> [Brief 1] Rewrite the records as a numbered list, covering only the lines between the line containing "This screenshot has height=363, width=460." and the end of the records, inclusive, and leave out blank lines and pictures.
## Start Extracted text
1
Commit Graph

1665 Commits

Author SHA1 Message Date
Tejun Heo
f686bcb807 [PATCH] libata-eh-fw: implement new EH scheduling via error completion
There are several ways a qc can get schedule for EH in new EH.  This
patch implements one of them - completing a qc with ATA_QCFLAG_FAILED
set or with non-zero qc->err_mask.  ALL such qc's are examined by EH.

New EH schedules a qc for EH from completion iff ->error_handler is
implemented, qc is marked as failed or qc->err_mask is non-zero and
the command is not an internal command (internal cmd is handled via
->post_internal_cmd).  The EH scheduling itself is performed by asking
SCSI midlayer to schedule EH for the specified scmd.

For drivers implementing old-EH, nothing changes.  As this change
makes ata_qc_complete() rather large, it's not inlined anymore and
__ata_qc_complete() is exported to other parts of libata for later
use.

Signed-off-by: Tejun Heo <htejun@gmail.com>
2006-05-15 20:58:05 +09:00
Tejun Heo
f69499f42c [PATCH] libata-eh-fw: update ata_qc_from_tag() to enforce normal/EH qc ownership
New EH framework has clear distinction about who owns a qc.  Every qc
starts owned by normal execution path - PIO, interrupt or whatever.
When an exception condition occurs which affects the qc, the qc gets
scheduled for EH.  Note that some events (say, link lost and regained,
command timeout) may schedule qc's which are not directly related but
could have been affected for EH too.  Scheduling for EH is atomic
w.r.t. ap->host_set->lock and once schedule for EH, normal execution
path is not allowed to access the qc in whatever way.  (PIO
synchronization acts a bit different and will be dealt with later)

This patch make ata_qc_from_tag() check whether a qc is active and
owned by normal path before returning it.  If conditions don't match,
NULL is returned and thus access to the qc is denied.
__ata_qc_from_tag() is the original ata_qc_from_tag() and is used by
libata core/EH layers to access inactive/failed qc's.
## End Extracted text
> [Brief 2] Reproduce the commit log between "This patch make" and "qc is denied.", inclusive, changing "denied" to "refused".
## Start Given entries
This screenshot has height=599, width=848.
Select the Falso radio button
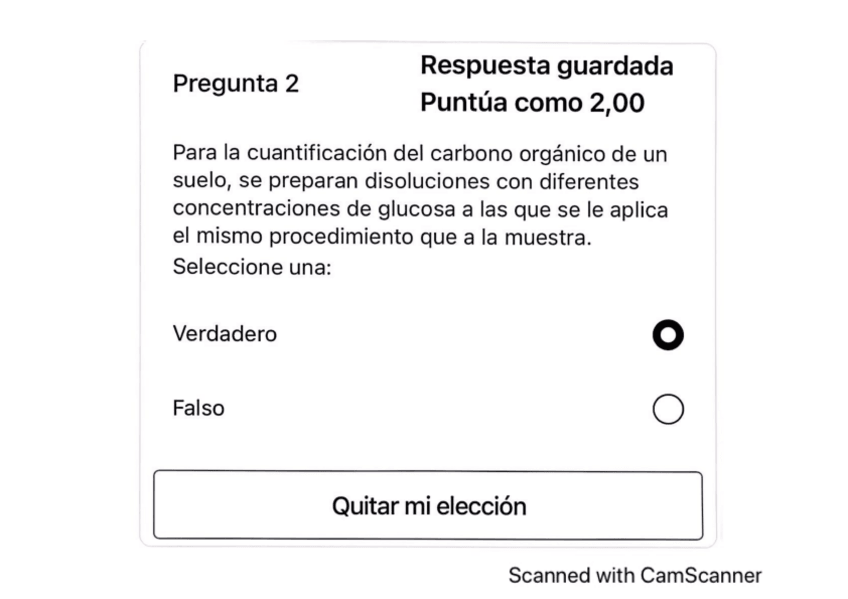pyautogui.click(x=668, y=409)

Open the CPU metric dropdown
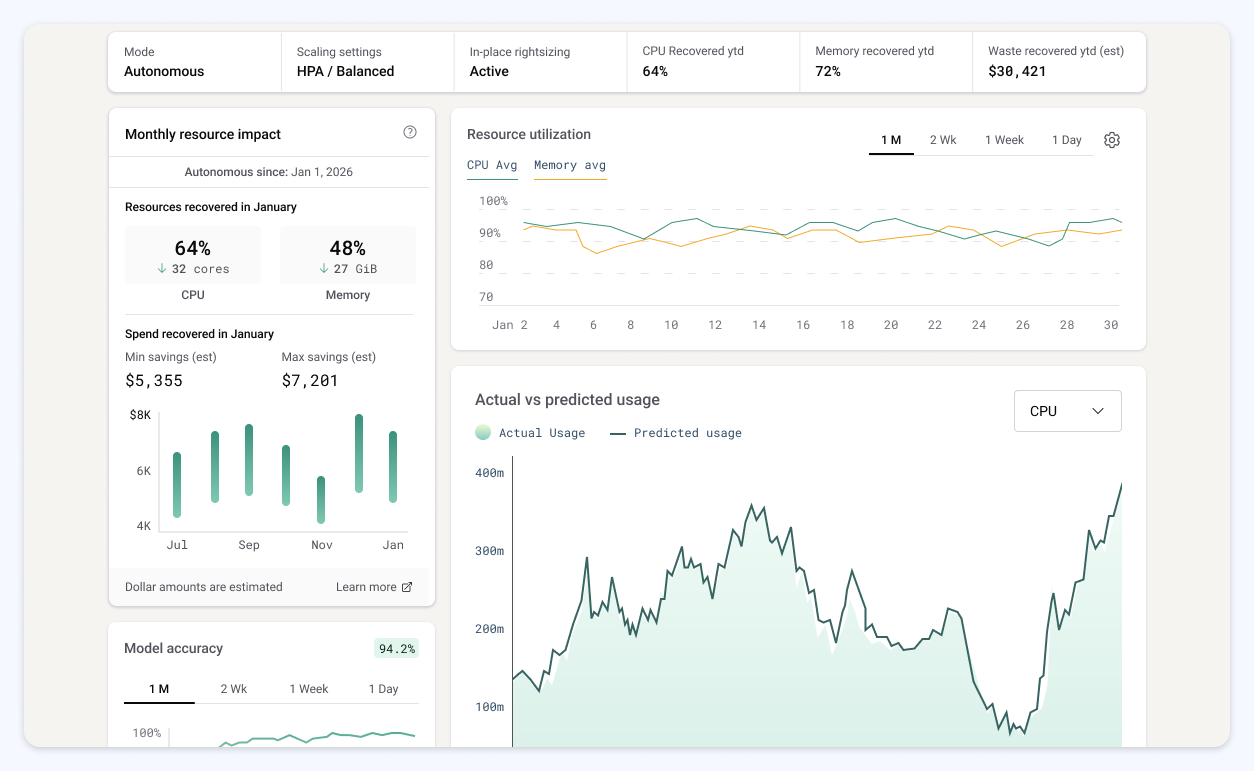pyautogui.click(x=1067, y=410)
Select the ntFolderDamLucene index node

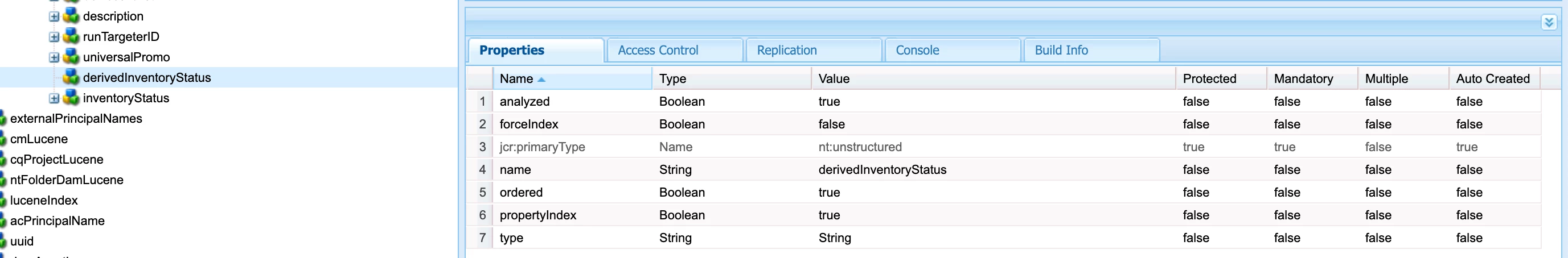point(67,180)
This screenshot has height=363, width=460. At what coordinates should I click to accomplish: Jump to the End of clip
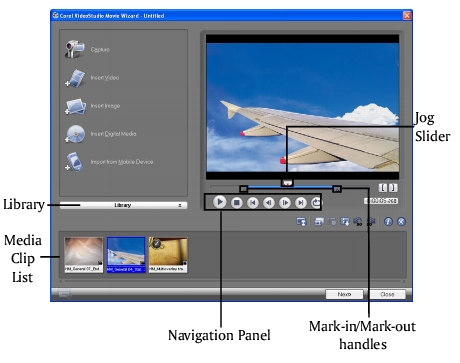(x=301, y=203)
## End Given entries
> [Written solution 1]
1. This screenshot has height=363, width=460. At what coordinates should I click to accomplish: Jump to the End of clip
2. (x=301, y=203)

> [Written solution 2]
This patch make ata_qc_from_tag() check whether a qc is active and
owned by normal path before returning it.  If conditions don't match,
NULL is returned and thus access to the qc is refused.